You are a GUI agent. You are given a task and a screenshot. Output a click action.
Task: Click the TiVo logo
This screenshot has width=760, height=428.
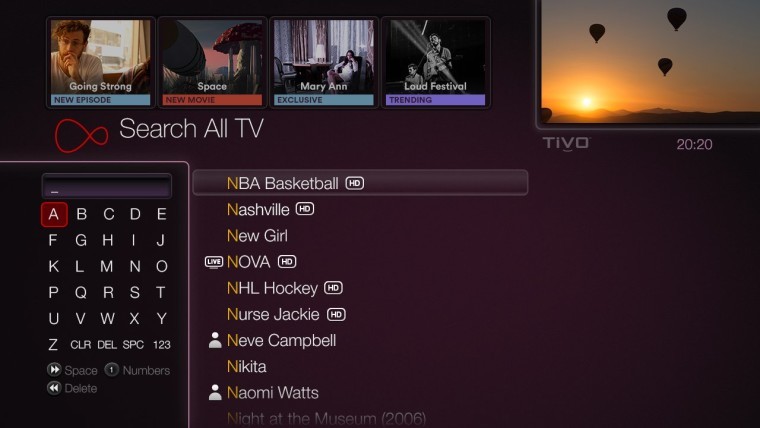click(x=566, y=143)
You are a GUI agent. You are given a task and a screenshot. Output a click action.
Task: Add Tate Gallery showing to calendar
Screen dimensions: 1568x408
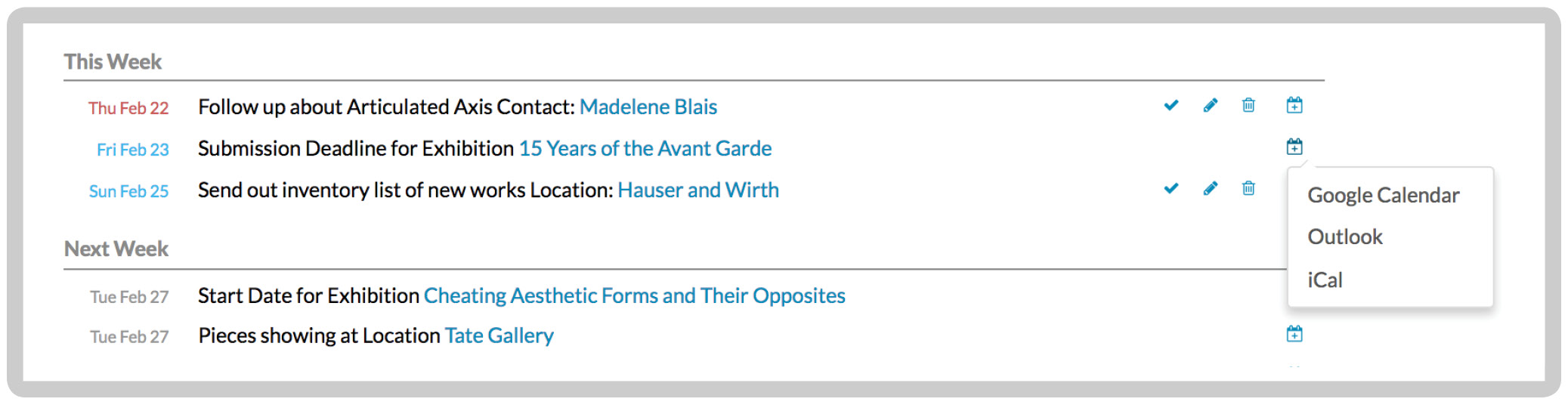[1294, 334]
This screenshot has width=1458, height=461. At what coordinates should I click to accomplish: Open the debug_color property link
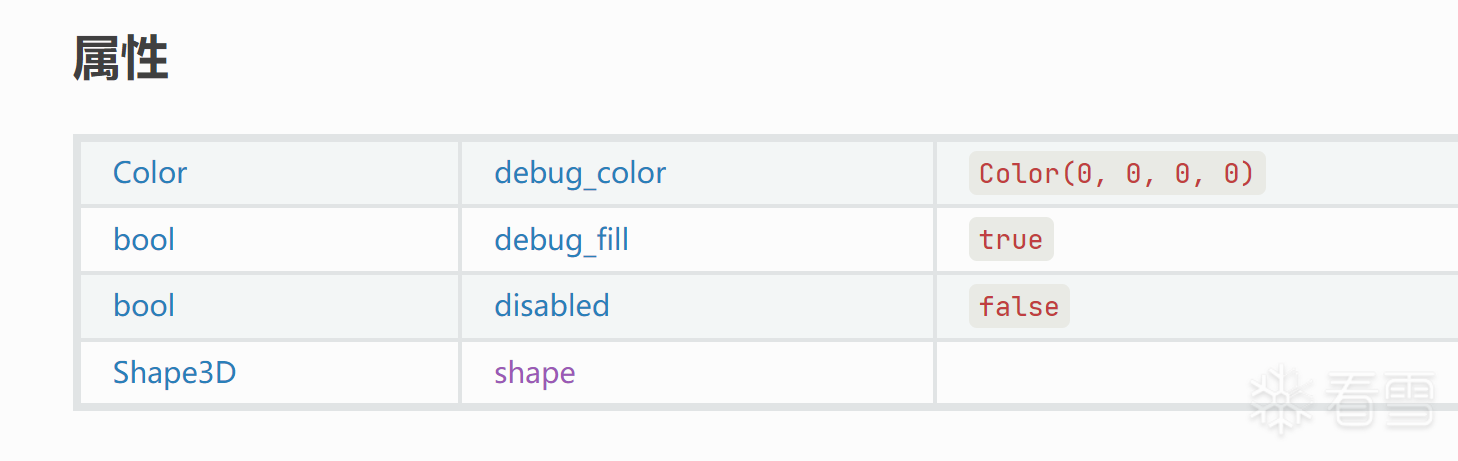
+===+
- _Work required_: Copy the records above exactly. Do not carry any picture into the copy.

- _Solution for this task_:
You are a GUI agent. You are given a task and a screenshot. Output a click action.
Task: Click the TiVo logo
This screenshot has width=760, height=428.
click(x=566, y=143)
You are a GUI agent. You are given a task and a screenshot. Output a click action.
Task: Add Tate Gallery showing to calendar
Screen dimensions: 1568x408
[1294, 334]
This screenshot has width=1458, height=461. At what coordinates should I click to accomplish: Open the debug_color property link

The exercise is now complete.